On November 27, 2021, the Rotary Club of Bombay (RCB) inaugurated its integrated rural development project in the hamlets of Nilmati, Dandwal and Chinchutara that comprise the Nilmati-Dandwal Gram Panchayat in the Palghar District, bordering Nashik.
Talking about the series of the novel project, Shernaz Vakil, President RCB said, “With this, the total cumulative impact of the interventions in Palghar by the RCB is 745 homes in 9 villages, impacting the lives of 4,492 rural Indians. Land irrigated is 160 acres, land brought under cultivation 349 acres, 6,000 tree saplings have been planted, and 13,500 litres of pure drinking water have been made available daily.”
“In a year when every part of our country faced a tragedy of epic proportions, surrounded by sickness, death and financial and physical dips, the Rotary Club of Bombay, along with Chirag Rural Development Foundation, decided to undertake an Integrated Rural Development Project at the Dandwal-Nilmati Gram Panchayat in Maharashtra. Similar past interventions by the Rotary had shown reduced migration and self-sufficiency at the village level, sheltering the villagers from the havoc played by the pandemic,” added Vakil.
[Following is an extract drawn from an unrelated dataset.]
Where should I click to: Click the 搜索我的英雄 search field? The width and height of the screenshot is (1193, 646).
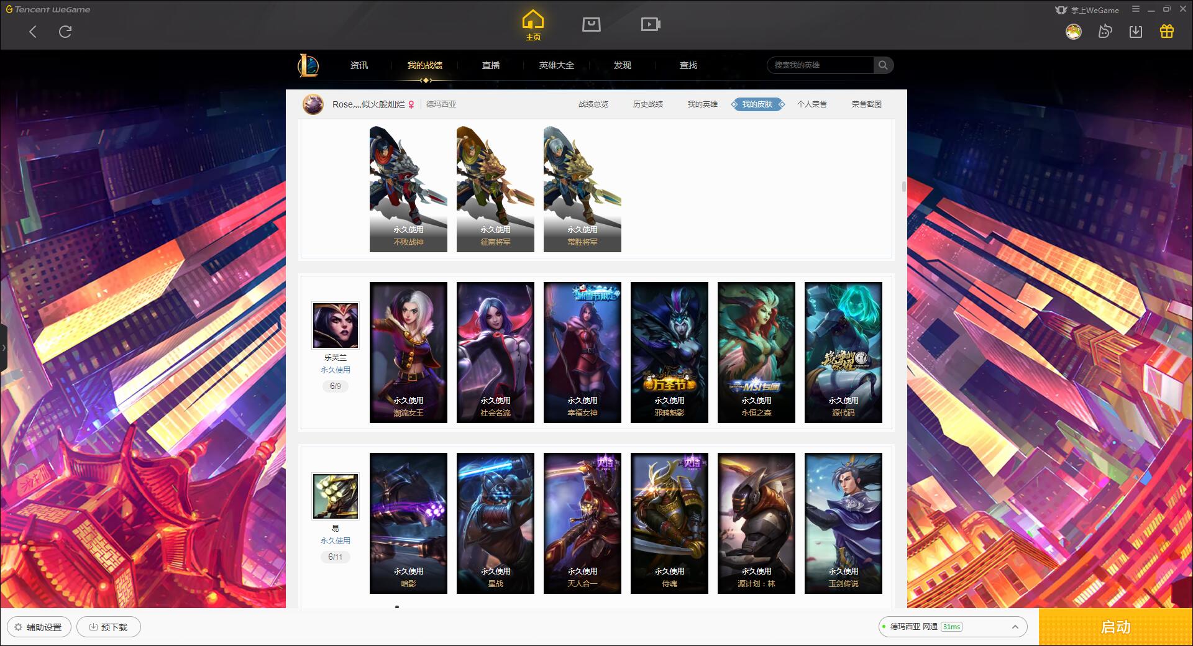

Pratibha Pai, Founder of Chirag said, “Nilmati – Dandwal Gram Panchayat is the last Gram Panchayat of Mokhada in Palghar, on the border of Nashik district. The close proximity to Nashik city has only increased the migration figures of these tribals. There are three hamlets within this Gram Panchayat that were in urgent need of intervention: Dandwal, Nilmati, and Chinchutara. The Gram Panchayat has a dam behind two hamlets, and a flowing river behind the third one, which has ample water. However, due to the lack of lift irrigation facilities, the villages face extreme water scarcity. The people of these villages trek for hours to secure two pots of water. Moreover, they have no livelihood opportunities in the village, as water scarcity does not allow them to take up any second crop forcing migration come October each year. The lack of continuous income leads to extreme poverty, malnutrition, reduced literacy and an overall bleak future with large numbers migrating.”
The primary objectives of the project were to bring about a sustainable change in the five main parameters of living conditions of the villagers, namely home, social, health, education and livelihood. In order to fulfil the project objectives the villages were provided with solar home lighting solutions, street electrification, solar powered lift irrigation for water for domestic use, drinking and agricultural use, water filtration for clean drinking water, and solar electrification of the schools.
The project has made a significant impact on the lives of the villagers and a total of 341 households received access to continuous and affordable electricity, 6,500 litres of drinking water is now made available per day, 30-35 litres of water for domestic use has been made available per day per person, and 2,142 villagers are now safer post sunset, solar powered lift irrigation has ensured that 65 acres of land will be brought under year-long agricultural cultivation with irrigation, while an additional 120 acres will be brought under horticulture cultivation, bringing a total of 185 acres of land under cultivation. With clean water, there will be improved health indicators, leading consequently to better productivity, increased and more engaged school attendance, and an improved quality of life.
There will also be a significant impact on the environment and carbon neutralisation as the villagers move from kerosene to solar lights, with the added benefit of cost saving. Activating year-long agricultural practice will not only ensure that wastelands turn green, but also add valuable nutrition to the villagers' diet. Continuous income will ensure mitigated migration, with children being allowed to continue their education.